-- start --

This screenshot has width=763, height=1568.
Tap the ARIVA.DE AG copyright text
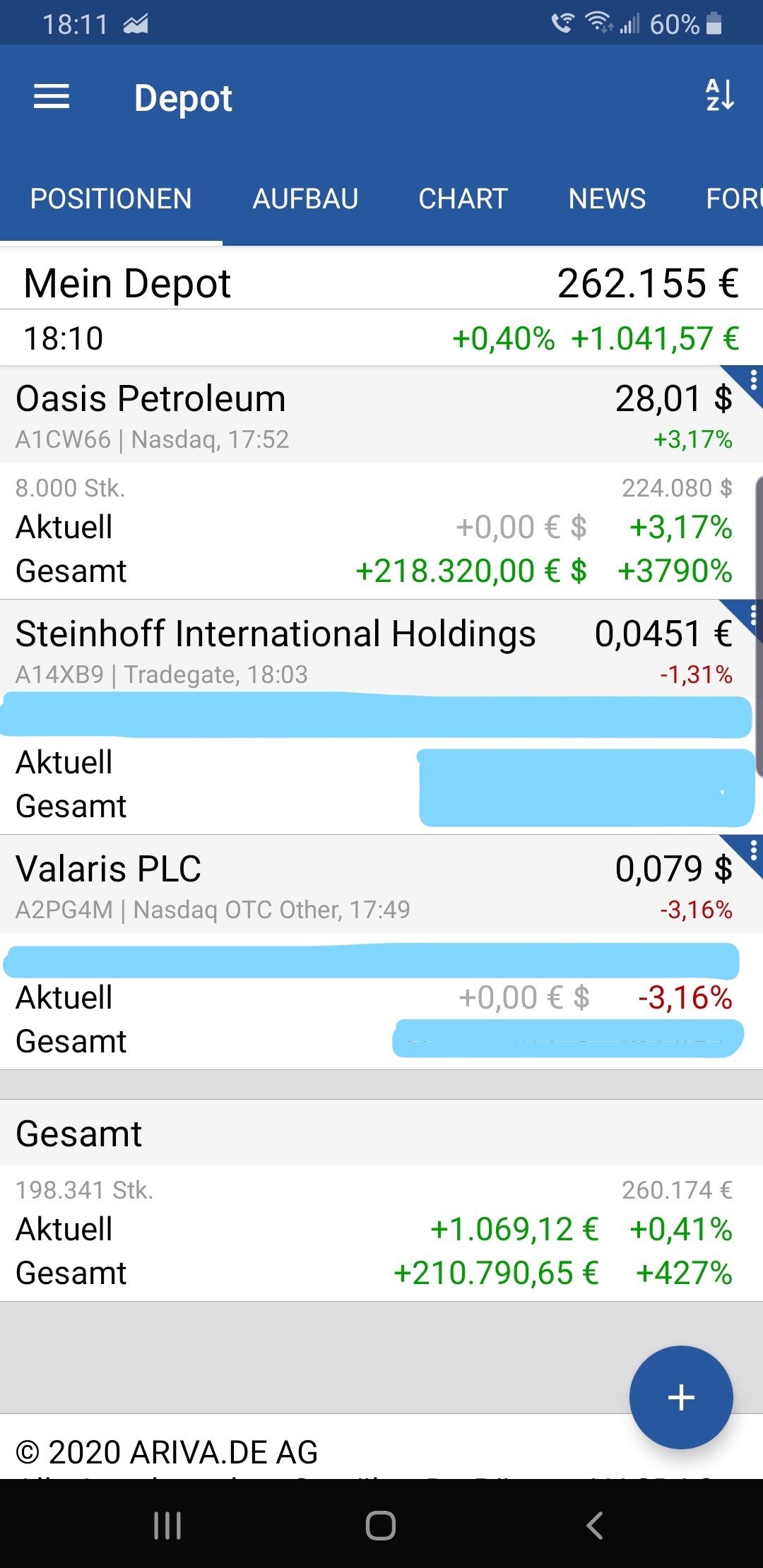click(x=167, y=1452)
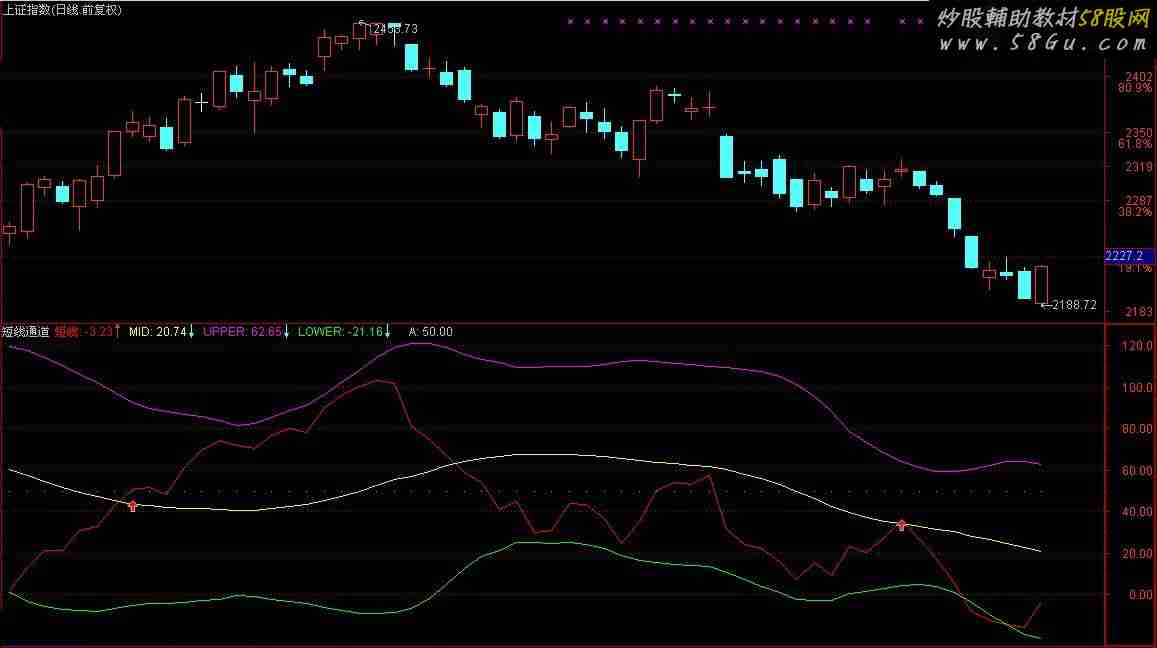
Task: Click the second red buy-signal arrow near the right
Action: tap(902, 524)
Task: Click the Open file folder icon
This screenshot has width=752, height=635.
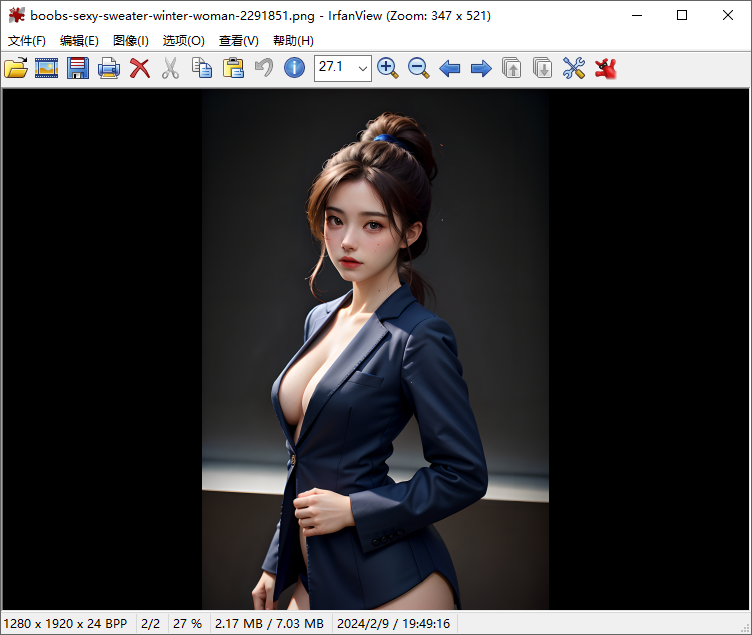Action: (x=16, y=68)
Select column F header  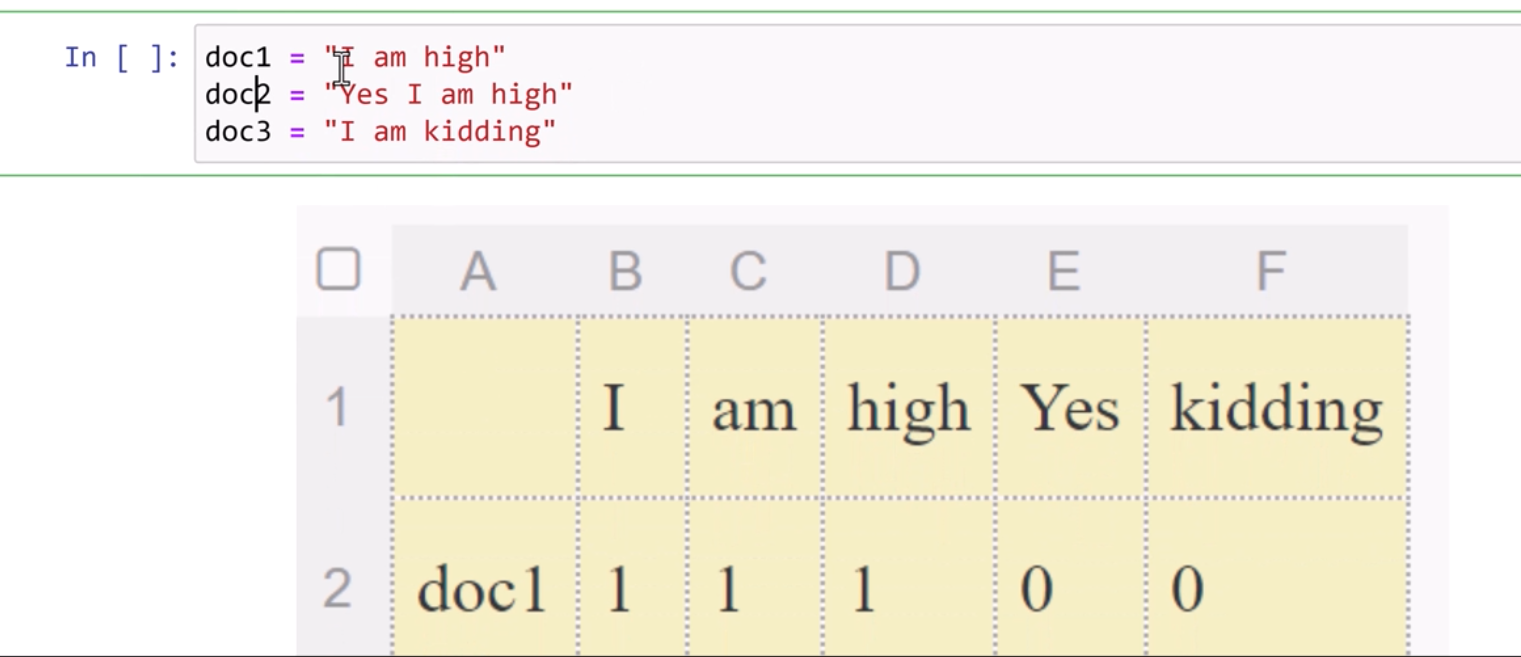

-- end --

Reproduce the entire listing above verbatim, line by line, and leave out the pictures.

This screenshot has width=763, height=1568.
Tap the ARIVA.DE AG copyright text
click(x=167, y=1452)
Task: Click the second red buy-signal arrow near the right
Action: tap(902, 524)
Task: Click the Open file folder icon
This screenshot has width=752, height=635.
Action: (x=16, y=68)
Select column F header  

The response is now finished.